UBC Theses and Dissertations

UBC Theses Logo

UBC Theses and Dissertations

A democratic theory of hope : collective agency in uncertain times Lacelle-Webster, Antonin


Democratic institutions and practices ideally empower people to talk, organize, deliberate, and act with others to imagine, decide, and move toward collective futures. They navigate the uncertainty of collective action through the hopes that connect people with both one another and future publics. Hope enables democracies to organize aspirations. It captures the creative potentialities of democracy by forming and actualizing political agency while, in turn, enabling polities to move toward desired futures. In this dissertation, I provide a democratic theory of hope which identifies the kinds of hope that underwrite democracy and the political conditions that organize and empower democratic hope.
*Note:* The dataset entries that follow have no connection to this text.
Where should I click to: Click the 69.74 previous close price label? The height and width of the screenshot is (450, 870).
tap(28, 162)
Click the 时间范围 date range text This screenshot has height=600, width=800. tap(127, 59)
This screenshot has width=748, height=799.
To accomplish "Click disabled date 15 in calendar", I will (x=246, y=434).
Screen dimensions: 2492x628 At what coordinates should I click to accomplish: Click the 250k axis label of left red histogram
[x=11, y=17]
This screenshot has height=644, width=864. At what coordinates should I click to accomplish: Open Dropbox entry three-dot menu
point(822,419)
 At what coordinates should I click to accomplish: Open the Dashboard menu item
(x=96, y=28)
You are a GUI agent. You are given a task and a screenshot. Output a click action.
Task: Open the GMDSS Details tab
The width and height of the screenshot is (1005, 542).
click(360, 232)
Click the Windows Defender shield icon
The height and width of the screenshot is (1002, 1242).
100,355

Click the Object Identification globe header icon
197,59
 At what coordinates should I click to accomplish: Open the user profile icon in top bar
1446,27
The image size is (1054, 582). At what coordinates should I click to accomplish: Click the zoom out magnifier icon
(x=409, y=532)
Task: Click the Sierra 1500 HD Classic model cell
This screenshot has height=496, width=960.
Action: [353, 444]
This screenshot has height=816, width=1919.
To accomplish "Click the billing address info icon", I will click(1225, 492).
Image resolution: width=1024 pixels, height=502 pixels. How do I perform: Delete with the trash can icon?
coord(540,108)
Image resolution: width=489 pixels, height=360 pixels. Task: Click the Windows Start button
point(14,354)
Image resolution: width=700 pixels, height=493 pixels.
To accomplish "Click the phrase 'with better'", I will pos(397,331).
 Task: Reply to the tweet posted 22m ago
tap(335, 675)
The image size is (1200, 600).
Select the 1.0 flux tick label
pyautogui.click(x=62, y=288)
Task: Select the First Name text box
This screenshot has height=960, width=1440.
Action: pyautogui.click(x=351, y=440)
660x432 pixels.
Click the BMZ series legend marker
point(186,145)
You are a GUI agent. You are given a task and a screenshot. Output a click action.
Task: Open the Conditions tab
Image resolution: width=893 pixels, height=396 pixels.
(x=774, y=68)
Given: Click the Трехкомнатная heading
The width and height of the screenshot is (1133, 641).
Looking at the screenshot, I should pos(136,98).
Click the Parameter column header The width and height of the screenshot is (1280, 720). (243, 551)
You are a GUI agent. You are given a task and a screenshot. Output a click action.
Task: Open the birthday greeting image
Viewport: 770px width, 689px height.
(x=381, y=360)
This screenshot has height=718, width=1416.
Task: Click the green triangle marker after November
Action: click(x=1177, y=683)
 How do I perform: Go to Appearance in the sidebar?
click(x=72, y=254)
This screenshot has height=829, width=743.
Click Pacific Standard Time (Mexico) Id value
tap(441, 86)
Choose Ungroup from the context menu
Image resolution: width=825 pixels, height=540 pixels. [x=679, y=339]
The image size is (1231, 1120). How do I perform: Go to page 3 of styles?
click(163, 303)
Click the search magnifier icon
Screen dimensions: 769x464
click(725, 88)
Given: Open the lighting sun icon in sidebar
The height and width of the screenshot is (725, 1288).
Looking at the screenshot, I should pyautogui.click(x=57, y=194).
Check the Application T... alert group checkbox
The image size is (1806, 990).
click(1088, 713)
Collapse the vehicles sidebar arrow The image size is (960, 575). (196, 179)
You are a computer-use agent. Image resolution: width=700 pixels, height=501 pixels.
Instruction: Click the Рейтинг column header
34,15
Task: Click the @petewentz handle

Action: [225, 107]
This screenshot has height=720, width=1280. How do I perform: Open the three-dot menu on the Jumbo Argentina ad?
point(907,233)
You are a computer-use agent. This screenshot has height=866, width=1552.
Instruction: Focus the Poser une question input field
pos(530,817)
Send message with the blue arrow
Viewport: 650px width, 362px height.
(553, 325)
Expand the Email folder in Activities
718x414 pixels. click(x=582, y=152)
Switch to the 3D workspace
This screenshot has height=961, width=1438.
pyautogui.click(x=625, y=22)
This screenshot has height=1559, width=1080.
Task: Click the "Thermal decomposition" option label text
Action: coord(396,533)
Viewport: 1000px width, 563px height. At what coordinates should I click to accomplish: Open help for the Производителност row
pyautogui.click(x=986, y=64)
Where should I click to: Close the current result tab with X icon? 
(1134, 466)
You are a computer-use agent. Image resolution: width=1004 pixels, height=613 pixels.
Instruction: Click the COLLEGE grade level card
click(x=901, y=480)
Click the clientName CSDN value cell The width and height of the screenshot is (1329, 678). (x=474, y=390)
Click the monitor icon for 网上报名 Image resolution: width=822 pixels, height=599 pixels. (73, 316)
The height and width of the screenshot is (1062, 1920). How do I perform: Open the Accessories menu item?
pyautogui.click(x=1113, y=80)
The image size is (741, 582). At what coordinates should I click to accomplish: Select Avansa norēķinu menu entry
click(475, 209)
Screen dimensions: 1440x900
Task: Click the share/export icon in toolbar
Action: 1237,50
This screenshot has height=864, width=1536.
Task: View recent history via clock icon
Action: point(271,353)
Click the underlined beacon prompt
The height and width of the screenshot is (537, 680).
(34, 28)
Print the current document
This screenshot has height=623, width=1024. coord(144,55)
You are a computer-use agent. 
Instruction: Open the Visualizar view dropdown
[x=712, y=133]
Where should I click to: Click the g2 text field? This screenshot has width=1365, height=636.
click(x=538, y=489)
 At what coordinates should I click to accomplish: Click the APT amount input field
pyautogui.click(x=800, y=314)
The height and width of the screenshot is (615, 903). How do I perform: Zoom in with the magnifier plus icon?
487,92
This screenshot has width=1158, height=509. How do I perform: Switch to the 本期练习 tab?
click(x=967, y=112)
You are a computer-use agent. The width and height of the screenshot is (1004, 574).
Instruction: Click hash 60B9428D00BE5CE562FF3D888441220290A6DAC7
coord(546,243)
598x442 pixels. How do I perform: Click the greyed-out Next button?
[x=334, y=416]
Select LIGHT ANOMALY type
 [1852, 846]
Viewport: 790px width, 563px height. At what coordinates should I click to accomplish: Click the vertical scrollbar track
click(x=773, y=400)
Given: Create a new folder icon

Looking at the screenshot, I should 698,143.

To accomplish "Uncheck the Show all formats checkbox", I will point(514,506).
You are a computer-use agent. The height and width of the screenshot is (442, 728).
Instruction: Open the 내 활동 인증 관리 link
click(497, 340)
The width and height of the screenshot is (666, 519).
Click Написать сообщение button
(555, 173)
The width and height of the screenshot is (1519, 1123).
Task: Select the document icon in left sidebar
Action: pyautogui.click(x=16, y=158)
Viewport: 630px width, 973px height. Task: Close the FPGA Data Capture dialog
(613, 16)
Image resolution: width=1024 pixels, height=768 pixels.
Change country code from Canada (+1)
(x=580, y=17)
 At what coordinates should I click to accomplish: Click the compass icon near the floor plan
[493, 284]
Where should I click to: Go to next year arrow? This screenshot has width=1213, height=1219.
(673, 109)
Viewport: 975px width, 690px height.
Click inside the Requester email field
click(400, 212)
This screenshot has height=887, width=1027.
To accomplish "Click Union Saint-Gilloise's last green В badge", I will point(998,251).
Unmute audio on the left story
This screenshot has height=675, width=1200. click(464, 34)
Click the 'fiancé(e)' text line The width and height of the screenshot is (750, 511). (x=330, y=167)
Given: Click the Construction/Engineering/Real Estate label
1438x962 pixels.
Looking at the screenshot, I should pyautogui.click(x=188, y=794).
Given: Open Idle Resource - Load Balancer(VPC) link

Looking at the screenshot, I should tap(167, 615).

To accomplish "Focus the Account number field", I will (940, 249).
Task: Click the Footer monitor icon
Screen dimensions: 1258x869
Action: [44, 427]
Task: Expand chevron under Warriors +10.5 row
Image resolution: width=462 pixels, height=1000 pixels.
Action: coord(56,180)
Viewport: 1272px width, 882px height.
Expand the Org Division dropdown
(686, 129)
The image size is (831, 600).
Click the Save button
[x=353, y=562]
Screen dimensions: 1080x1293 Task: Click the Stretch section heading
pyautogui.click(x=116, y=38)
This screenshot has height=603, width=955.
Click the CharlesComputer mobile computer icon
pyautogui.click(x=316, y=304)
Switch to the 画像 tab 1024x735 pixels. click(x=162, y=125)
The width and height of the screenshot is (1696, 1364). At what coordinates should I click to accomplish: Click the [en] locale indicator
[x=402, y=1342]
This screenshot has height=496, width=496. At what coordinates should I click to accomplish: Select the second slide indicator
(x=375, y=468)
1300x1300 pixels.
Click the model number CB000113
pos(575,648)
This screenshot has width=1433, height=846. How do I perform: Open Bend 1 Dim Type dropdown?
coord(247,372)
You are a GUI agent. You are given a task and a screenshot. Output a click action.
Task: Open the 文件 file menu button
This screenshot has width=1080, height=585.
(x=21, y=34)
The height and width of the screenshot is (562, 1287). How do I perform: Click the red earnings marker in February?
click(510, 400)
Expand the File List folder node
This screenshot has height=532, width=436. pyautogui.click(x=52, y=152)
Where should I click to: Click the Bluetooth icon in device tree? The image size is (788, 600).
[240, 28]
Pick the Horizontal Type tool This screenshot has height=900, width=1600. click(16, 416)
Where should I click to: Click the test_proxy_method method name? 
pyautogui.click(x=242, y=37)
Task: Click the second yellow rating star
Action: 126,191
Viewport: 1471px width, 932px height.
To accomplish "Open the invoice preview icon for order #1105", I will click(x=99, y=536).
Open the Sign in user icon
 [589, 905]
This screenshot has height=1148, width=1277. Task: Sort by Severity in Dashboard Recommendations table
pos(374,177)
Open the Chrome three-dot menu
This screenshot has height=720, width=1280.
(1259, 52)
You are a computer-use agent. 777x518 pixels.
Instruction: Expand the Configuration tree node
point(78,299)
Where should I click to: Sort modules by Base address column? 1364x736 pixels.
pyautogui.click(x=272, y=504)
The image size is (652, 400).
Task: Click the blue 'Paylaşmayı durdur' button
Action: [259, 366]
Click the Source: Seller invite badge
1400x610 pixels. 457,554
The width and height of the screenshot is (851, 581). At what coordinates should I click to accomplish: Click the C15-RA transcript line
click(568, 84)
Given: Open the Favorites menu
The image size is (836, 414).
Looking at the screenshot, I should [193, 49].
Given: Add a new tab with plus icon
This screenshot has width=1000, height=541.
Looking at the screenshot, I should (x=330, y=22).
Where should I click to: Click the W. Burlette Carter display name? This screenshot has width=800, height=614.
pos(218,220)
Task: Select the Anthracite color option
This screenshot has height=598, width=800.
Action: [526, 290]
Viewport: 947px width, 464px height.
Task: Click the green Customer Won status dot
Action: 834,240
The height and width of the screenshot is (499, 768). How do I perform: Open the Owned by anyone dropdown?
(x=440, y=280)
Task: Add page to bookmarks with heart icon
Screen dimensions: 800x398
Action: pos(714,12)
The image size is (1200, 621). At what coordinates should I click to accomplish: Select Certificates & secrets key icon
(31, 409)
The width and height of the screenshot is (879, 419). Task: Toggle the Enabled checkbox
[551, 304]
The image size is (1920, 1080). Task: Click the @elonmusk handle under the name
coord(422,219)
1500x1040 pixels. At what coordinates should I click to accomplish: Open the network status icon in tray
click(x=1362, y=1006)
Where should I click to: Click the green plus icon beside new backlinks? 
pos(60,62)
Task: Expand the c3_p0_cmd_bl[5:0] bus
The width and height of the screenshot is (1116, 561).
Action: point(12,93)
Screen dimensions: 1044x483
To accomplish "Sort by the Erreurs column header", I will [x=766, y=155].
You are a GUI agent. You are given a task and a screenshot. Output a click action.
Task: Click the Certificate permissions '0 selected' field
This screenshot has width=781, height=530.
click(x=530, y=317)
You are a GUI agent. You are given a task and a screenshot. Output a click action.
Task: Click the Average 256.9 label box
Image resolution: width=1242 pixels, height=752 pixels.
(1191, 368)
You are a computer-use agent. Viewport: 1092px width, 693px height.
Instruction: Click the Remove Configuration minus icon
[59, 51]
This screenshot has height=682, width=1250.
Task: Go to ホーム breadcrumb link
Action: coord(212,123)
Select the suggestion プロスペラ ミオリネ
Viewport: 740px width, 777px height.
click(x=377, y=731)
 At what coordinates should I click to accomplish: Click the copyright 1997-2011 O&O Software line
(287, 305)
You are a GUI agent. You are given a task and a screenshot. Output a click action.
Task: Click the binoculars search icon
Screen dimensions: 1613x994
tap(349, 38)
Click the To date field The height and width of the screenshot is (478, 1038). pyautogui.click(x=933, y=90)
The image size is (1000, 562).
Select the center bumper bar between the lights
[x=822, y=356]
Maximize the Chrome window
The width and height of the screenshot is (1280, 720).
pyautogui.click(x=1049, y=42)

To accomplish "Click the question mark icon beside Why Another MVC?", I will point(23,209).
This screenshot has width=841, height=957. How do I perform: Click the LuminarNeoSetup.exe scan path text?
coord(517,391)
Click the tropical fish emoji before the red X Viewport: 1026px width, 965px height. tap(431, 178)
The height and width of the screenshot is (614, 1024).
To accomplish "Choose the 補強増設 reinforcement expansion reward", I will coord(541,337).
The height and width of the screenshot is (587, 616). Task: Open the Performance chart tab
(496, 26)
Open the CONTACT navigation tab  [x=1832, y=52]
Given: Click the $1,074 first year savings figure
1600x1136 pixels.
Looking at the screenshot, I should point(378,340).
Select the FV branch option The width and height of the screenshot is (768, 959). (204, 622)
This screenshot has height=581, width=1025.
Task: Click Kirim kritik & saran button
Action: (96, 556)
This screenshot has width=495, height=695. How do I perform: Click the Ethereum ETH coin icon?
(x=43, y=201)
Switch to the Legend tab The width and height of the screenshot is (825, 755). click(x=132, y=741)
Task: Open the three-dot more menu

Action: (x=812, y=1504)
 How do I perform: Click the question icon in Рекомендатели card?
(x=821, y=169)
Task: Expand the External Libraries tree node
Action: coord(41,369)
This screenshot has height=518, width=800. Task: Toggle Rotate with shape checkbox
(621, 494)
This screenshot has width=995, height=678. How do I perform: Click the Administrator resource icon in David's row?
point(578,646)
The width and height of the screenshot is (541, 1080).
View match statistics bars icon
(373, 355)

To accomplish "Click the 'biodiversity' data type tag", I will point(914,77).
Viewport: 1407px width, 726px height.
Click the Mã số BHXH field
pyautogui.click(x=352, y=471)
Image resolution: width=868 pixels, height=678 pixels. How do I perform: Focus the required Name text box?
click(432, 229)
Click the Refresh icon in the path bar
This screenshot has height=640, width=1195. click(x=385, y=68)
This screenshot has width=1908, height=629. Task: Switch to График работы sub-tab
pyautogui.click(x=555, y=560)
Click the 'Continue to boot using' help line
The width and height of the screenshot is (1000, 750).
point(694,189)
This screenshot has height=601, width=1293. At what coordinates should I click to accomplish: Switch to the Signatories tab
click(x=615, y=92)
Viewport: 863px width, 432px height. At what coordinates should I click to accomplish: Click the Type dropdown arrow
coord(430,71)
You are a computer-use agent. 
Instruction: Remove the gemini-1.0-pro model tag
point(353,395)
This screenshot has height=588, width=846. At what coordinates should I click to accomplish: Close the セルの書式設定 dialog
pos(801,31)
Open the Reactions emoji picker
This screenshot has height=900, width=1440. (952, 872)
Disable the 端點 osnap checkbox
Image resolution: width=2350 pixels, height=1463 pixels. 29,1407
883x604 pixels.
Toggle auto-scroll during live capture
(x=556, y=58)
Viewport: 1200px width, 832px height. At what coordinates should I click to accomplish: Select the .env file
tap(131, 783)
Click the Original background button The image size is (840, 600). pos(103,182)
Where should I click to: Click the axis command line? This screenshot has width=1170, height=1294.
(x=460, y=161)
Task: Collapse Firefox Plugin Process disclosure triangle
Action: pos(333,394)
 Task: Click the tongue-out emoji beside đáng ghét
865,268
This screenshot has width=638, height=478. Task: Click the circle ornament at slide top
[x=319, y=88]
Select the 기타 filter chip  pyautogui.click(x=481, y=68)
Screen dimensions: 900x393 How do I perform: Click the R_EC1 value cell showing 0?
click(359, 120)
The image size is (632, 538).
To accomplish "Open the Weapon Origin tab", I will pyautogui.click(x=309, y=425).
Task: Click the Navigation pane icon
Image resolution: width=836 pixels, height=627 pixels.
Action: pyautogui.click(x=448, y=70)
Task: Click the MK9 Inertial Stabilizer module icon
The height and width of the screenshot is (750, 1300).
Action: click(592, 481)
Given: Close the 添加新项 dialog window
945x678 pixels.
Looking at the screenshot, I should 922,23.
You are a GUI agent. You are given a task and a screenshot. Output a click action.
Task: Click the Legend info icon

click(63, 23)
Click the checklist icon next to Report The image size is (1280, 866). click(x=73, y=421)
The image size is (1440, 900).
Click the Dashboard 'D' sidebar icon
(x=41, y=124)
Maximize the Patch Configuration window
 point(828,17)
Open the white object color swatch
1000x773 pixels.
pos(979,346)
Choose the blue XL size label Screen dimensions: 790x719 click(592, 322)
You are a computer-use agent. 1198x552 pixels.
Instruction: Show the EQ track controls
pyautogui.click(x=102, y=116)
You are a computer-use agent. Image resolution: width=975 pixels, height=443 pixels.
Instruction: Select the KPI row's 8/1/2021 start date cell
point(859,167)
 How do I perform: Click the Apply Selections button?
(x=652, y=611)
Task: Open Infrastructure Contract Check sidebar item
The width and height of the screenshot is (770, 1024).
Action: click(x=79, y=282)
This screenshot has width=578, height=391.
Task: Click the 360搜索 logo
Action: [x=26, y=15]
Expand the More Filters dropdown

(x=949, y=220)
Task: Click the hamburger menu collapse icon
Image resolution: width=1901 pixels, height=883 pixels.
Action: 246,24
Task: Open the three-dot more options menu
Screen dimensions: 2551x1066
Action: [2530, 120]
Narratives of hope are a fixture of democratic moments of high political mobilization, yet just as often, they are dismissed as naïve, disempowering, or distracting. This apparent ambiguity is, in part, owing to a lack of analysis within democratic theory that would enable us to distinguish the various natures, kinds, and political functions of hope. As hope emerges from the uncertainty of political life, how political processes mediate the temporal and spatial intervals within which hope unfolds shapes its articulation. I juxtapose Harvey Milk’s “The Hope Speech” with received theories of hope to uncover the in-betweenness of hoping with others, best conceptualized by Hannah Arendt’s phenomenological approach to politics. Taking my lead from Arendt and her notions of natality, action, and promises, I conceptualize democratic hope as a collective good structured by the open-ended, discursive, and collective features of politics. Democratic hope involves an openness that justifies deliberative and disruptive political practices, which play complementary roles in defining and challenging possible futures. I adopt a problem-based approach to democracy to organize this collective work and experience of hope, and then situate it in relation to how democracies pursue their normatively desired functions. A democratic theory of hope points toward practical institutional reforms and innovations, particularly those that enable the open-ended, discursive, and collective work that supports, empowers, and actualizes hope. I illustrate this point with the example of climate assemblies, as their integration into democratic systems organizes hope by navigating the constraints and possibilities that structure the climate emergency.